Rufaidah, seorang perempuan Anshar yang baru masuk Islam dan terkenal memiliki kemampuan merawat orang sakit, mengelola tenda tersebut. Dari peristiwa ini lahirnya tradisi pengobatan dalam masyarakat Muslim. Dalam catatan Ibnu Ishaq, peristiwa itu menjadi cikal bakal bimaristan.
Khalifah Walid bin Abdul Malik dari Dinasti Umayyah (berkuasa tahun 705–715 M) tercatat sebagai orang pertama yang membangun bimaristan resmi di Damaskus pada tahun 707 M (88 H). Ia menggunakan kas negara untuk membiayai pembangunan rumah sakit ini dan memberikan layanan pengobatan gratis kepada rakyat.

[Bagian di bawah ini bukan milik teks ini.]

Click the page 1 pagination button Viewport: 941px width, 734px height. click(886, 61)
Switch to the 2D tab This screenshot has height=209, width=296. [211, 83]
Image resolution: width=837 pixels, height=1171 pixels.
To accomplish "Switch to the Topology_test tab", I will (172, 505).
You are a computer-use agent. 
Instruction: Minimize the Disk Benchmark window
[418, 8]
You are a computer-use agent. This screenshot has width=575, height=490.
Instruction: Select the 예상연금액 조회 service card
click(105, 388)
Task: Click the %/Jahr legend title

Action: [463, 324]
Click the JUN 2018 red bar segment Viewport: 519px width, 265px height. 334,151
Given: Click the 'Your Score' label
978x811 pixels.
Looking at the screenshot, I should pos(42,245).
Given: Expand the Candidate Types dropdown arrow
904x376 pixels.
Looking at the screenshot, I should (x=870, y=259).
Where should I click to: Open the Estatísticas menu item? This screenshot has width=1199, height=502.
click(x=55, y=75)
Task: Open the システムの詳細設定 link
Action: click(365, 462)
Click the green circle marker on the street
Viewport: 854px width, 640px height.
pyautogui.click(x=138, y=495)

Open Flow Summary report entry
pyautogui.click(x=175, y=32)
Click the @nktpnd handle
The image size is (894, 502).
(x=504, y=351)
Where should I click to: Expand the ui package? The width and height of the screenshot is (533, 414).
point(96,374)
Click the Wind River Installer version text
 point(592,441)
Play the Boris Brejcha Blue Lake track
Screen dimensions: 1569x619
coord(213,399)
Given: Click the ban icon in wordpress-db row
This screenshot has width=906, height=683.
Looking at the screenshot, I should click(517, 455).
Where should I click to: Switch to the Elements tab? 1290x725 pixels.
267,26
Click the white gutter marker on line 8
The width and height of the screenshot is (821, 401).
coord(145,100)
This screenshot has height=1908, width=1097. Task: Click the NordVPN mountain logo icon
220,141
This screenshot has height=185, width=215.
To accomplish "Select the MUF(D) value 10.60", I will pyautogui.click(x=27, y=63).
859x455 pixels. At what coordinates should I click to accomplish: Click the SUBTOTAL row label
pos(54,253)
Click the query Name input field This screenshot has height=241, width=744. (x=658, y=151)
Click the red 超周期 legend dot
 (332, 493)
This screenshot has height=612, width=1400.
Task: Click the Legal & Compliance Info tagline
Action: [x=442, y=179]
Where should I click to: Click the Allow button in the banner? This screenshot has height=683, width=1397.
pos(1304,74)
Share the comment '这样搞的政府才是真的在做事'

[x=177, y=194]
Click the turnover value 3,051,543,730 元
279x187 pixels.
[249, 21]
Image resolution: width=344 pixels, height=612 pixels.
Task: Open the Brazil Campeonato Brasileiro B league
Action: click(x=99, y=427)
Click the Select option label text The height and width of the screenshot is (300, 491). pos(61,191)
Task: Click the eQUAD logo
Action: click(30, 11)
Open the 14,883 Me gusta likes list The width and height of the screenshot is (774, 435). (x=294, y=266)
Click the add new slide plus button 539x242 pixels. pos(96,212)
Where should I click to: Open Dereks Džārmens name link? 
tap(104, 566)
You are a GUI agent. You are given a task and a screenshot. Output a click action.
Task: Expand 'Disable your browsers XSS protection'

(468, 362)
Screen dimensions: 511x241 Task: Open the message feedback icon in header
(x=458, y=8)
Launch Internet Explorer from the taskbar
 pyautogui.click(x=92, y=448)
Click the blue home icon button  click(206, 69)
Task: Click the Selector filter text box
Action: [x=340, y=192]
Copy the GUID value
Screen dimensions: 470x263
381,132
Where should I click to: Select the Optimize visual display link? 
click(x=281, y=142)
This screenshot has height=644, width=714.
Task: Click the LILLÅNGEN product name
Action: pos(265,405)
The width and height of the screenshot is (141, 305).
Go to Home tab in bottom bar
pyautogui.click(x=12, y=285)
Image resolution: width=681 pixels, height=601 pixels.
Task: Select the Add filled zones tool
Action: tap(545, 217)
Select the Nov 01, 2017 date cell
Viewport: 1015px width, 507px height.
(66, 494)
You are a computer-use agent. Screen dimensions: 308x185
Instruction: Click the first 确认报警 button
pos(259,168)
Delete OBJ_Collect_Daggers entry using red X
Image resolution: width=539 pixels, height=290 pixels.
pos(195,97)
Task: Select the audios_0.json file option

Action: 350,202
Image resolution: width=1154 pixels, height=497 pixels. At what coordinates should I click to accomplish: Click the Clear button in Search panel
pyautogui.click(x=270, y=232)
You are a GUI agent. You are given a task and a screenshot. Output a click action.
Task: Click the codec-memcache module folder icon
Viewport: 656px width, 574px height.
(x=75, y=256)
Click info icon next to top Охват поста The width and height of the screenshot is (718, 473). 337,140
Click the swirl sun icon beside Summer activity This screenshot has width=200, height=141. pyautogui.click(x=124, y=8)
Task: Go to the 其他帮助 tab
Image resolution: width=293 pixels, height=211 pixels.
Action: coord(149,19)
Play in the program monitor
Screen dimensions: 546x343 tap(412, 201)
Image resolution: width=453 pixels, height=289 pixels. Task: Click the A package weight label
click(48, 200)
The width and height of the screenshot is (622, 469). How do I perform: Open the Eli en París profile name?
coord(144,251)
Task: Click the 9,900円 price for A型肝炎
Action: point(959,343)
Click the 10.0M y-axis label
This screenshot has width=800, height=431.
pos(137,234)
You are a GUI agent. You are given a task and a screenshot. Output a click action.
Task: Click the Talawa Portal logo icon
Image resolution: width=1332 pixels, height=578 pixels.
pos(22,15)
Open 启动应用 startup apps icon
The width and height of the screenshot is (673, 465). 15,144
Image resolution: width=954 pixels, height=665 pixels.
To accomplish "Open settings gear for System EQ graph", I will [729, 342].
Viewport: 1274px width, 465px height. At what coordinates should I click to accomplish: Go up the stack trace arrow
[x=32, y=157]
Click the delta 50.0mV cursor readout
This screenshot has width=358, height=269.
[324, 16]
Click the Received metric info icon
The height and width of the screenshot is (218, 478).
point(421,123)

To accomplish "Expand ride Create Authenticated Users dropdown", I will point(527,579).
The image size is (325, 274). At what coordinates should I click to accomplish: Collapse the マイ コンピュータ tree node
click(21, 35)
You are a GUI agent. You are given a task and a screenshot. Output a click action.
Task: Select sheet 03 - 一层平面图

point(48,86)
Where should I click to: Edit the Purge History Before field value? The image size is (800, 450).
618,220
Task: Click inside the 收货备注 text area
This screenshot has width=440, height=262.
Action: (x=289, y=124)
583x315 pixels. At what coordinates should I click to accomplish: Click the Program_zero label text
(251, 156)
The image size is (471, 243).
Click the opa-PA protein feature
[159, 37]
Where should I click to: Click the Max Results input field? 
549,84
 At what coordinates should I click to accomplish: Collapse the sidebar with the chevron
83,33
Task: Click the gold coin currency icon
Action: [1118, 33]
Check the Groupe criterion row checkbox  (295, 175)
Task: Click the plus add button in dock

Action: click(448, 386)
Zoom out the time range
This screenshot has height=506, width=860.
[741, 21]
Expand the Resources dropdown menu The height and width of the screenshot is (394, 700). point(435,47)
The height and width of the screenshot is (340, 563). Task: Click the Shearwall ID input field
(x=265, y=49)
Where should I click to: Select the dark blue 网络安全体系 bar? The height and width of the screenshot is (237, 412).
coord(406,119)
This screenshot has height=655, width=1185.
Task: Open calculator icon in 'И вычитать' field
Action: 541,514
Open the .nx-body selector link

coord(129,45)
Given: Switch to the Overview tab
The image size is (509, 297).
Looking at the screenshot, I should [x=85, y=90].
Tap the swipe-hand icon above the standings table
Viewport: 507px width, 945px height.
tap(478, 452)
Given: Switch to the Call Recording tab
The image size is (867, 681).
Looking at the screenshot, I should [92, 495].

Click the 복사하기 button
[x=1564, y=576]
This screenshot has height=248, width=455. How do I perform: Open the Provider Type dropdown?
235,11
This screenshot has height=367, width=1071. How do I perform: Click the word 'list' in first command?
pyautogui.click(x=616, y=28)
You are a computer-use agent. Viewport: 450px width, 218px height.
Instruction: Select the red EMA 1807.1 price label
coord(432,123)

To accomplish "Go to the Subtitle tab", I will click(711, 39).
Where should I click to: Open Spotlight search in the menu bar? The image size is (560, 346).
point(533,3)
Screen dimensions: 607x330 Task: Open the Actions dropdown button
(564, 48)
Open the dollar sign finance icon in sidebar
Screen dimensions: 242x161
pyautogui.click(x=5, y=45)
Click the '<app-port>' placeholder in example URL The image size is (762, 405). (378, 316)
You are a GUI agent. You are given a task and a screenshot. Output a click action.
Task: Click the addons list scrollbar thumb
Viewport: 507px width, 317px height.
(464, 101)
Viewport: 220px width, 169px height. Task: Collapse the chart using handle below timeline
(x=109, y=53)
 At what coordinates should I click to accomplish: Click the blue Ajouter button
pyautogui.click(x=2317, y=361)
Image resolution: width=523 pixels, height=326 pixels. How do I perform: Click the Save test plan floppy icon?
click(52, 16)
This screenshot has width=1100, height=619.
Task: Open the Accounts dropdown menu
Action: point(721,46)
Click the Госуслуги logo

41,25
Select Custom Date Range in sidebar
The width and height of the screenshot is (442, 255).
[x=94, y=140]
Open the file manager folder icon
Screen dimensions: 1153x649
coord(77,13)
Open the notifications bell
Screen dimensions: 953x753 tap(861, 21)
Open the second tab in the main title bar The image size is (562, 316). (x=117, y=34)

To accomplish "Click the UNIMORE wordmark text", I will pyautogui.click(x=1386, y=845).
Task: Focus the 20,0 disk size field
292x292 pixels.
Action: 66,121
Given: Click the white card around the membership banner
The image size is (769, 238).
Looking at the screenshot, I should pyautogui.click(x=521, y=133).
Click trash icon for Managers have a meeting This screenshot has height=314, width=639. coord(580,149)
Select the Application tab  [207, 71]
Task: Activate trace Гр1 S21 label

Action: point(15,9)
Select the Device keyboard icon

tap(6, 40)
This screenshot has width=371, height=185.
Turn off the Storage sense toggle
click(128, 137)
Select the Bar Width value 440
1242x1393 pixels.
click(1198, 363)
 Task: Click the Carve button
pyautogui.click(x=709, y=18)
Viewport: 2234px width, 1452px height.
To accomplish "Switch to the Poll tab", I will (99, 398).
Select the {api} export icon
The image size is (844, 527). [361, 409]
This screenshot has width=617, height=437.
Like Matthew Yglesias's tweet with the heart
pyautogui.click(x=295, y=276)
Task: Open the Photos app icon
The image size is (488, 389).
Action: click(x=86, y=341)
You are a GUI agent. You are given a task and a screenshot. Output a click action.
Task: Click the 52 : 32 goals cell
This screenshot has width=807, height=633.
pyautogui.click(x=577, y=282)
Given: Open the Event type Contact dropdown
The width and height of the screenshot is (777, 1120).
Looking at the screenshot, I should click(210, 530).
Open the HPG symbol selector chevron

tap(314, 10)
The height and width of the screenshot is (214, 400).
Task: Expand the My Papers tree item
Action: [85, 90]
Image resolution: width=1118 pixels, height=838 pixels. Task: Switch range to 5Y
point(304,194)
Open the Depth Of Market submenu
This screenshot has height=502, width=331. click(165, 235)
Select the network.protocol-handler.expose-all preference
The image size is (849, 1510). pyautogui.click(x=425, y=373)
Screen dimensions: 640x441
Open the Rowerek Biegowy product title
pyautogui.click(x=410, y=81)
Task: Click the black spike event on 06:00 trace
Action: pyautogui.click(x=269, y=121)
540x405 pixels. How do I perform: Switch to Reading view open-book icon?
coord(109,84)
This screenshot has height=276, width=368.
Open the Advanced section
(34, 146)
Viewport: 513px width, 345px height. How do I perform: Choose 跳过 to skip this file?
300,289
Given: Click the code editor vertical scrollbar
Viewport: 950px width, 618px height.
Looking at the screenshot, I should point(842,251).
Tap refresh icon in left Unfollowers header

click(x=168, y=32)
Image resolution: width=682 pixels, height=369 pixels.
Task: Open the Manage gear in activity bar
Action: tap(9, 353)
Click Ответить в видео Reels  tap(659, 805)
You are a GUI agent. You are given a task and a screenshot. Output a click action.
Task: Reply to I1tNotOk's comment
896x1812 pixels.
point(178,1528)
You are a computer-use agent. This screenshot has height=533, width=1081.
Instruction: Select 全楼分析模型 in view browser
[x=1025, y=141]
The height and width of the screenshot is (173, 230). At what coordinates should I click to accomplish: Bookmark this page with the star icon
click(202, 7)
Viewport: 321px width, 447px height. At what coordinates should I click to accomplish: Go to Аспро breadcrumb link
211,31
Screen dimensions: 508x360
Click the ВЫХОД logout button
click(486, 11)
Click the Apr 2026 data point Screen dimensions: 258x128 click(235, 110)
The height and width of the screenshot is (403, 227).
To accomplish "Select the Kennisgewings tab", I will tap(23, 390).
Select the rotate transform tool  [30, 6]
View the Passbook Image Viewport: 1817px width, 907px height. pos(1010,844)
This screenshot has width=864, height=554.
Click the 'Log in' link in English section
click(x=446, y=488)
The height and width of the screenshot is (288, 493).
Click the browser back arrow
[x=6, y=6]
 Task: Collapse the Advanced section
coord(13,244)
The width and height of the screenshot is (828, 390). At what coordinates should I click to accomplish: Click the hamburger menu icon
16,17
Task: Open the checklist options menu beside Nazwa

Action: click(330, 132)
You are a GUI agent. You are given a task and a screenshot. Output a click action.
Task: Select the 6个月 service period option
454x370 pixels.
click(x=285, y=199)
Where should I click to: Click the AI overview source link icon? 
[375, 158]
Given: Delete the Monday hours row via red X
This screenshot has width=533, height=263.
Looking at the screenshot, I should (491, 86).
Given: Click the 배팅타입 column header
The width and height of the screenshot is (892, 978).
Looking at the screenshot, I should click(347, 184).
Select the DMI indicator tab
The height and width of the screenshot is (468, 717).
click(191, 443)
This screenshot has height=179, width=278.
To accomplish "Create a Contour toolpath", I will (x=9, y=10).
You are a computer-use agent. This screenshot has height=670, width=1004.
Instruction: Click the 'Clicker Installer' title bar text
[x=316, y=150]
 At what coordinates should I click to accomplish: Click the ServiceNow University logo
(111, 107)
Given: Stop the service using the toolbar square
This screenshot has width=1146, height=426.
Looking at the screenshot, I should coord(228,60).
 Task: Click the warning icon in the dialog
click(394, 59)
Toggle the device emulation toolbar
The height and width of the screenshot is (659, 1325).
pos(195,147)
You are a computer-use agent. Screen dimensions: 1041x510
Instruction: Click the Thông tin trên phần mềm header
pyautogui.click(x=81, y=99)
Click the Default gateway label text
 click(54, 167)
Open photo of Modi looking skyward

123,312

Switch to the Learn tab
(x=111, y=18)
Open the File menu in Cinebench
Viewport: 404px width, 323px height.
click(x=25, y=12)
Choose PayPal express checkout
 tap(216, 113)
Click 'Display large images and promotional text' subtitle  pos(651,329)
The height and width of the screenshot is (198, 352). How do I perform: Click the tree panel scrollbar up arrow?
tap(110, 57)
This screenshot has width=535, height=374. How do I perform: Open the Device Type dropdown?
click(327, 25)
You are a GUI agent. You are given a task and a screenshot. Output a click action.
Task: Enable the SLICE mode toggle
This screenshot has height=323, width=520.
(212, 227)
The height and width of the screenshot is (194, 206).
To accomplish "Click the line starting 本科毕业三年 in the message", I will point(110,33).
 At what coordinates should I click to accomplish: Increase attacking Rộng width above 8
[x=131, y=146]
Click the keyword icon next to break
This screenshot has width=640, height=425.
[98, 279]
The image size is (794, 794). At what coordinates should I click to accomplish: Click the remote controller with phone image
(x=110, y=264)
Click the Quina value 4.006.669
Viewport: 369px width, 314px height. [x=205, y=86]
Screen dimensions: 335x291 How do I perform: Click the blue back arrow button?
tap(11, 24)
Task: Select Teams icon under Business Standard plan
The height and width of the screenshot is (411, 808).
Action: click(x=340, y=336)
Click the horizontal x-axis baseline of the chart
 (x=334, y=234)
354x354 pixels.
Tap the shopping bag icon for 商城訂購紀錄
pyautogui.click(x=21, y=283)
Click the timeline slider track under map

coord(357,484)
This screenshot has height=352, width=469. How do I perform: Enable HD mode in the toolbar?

Meskipun bimaristan yang Walid bangun masih sederhana, ia berhasil meletakkan fondasi yang kemudian menginspirasi pembangunan rumah sakit lebih maju di era berikutnya.
Puncak Keemasan: Bimaristan pada Masa Abbasiyah
Sejarah mencatat bahwa Dinasti Abbasiyah (750–1258 M) sebagai zaman keemasan peradaban Islam, termasuk dalam bidang kedokteran. Pada masa ini, Khalifah Abbasiyah membangun banyak bimaristan megah dengan konsep yang semakin modern. Khalifah al-Mansur, al-Ma’mun, dan para penerusnya membangun berbagai bimaristan di Bagdad, Kairo, dan Damaskus.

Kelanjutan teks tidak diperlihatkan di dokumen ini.